Infosys Q1 2013-14 results took most people by surprise. The results were above most analysts’ expectations. I had expected the company to lower forecasts, but it seems like the 6-10% range was wide enough to absorb currency fluctuations that were expected to have an impact of 1-2%. Moreover, it seems like the forecasts were perhaps sandbagged in April, after the company struggled to meet forecasts for several quarters now.
The quick takeaways are that revenues (in USD terms) grew 2.7% sequentially, margins are expected to be lower in future quarters, and attrition rate is uncomfortably high. If one were to read between the lines, the sequential revenue growth in subsequent quarters is likely to be almost flat. This may not be great news unless of course, the company is sandbagging again.
The market’s initial reaction was euphoric. When the market learns about the sequential (almost) flat growth, will the gains hold ? Perhaps it may, until the next quarter. Recall that Infosys has had a roller coaster ride over the last few quarters. The December quarter saw double digit gains in January, only to be followed by double digit losses in April, and now double digit gains in July.

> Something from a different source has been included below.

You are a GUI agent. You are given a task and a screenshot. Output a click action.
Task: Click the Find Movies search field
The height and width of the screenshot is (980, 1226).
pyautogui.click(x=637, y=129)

Knowing Mr. Murthy well, I had expected him to present all the bad news in this earnings release. He recently said in a speech – “Bring the bad news early and pro-actively to your investors. I always say, let the bad news take the elevator, good news can take the steps.” Does this earnings release signify that all the bad news is behind us ? My fear is that the news may be even worse than he thinks it is.
As far as the rest of the industry goes, while Cognizant, TCS and HCL have recently performed much better than Infosys, I believe they may witness a slowdown this year. To gauge trends, I would go more by Accenture’s results a week or so ago, than by Infosys’ results this quarter.